American incident response and digital forensic services company Crypsis today announced the formation of a new research team dedicated to sharing threat data with the public.
Crypsis Threat Research Labs (CTRL) will strive to analyze emerging cybersecurity threats and trends with the goal of making their research publicly available. The Labs hope that sharing their findings will help to improve organizational security.
Tools developed by Crypsis' development team are to be placed at the disposal of the new team, who will also be given access to a hefty helping of threat intelligence data gathered from thousands of historic and ongoing investigations carried out by Crypsis.
In control of CTRL's team of full-time staff members are directors Tony Cook and Jared Greenhill. Support and advice for the new Labs will also be drawn from Crypsis' professional services staff.
"The CTRL team helps our clients by advancing the overall state of cybersecurity and staying on top of threats as they emerge," said CEO of Crypsis Bret Padres.
"We have considerable data from years of investigations and the advanced tools to assess and evaluate the meaning of that data from a macro view. This information will help not only our clients, but organizations in general react more quickly to new threats and respond proactively to emerging trends."

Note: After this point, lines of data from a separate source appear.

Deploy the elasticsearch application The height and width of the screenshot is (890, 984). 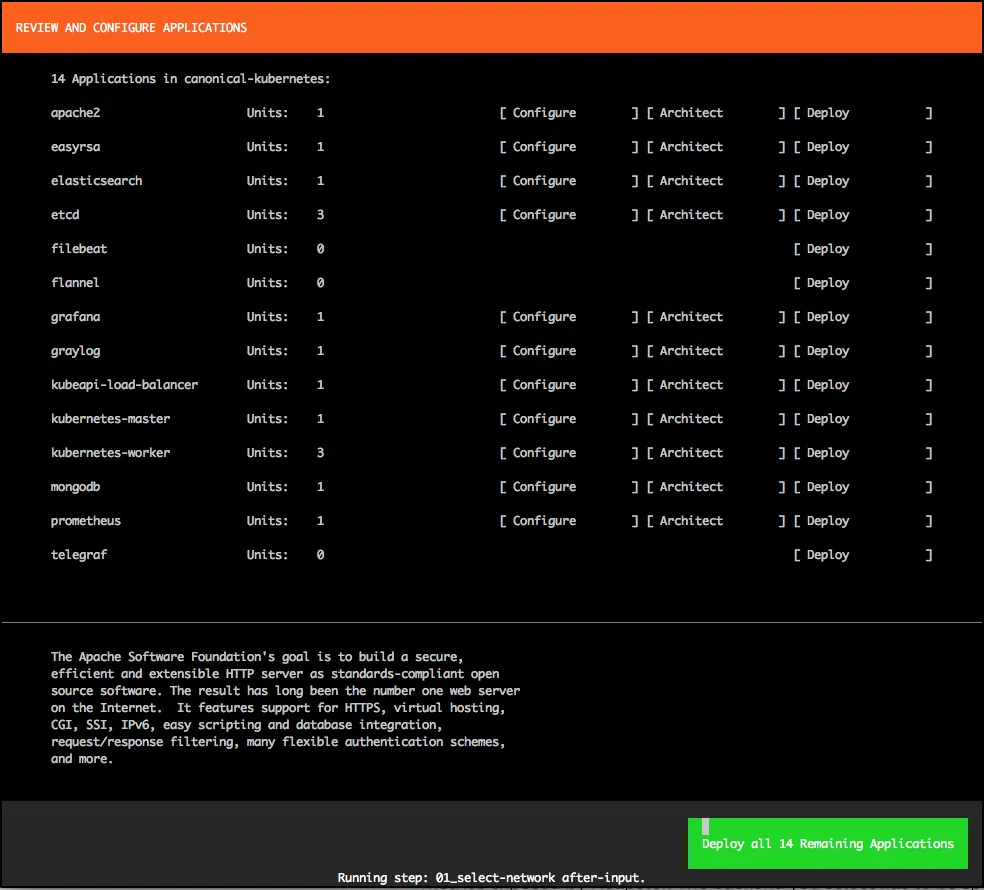(x=828, y=181)
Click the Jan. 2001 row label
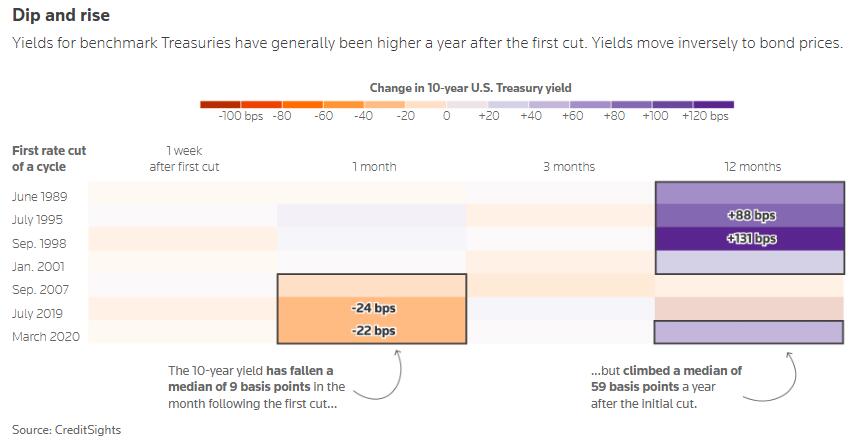 click(38, 264)
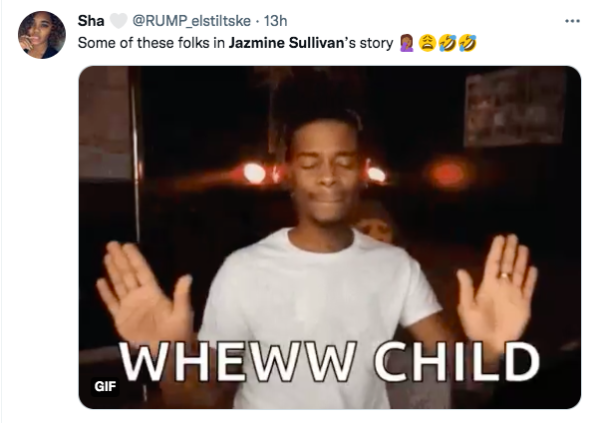Click the raised hand without a ring

pyautogui.click(x=145, y=292)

In addition to producing research reports, blogs, white papers, and open-sourced tools, the team will also deliver "Flash Alerts," which will provide analysis of newly discovered security risks or malware types.
The first such flash alert was issued by the team today to warn the world about a custom-written new ransomware variant called PwndLocker. Crypsis has had the novel malware under observation since discovering it in early February 2020.
A CTRL researcher said: "In our observations, this ransomware shows significant deviations from any ransomware behaviors and characteristics our analysts have traditionally encountered. It was developed entirely as location-independent code (shellcode) and implements its own custom encryption algorithm."
Researchers said that the use of location-independent code appeared to be a countermeasure for automated detection tools as it prevents the victim from identifying the ransomware before encryption takes place.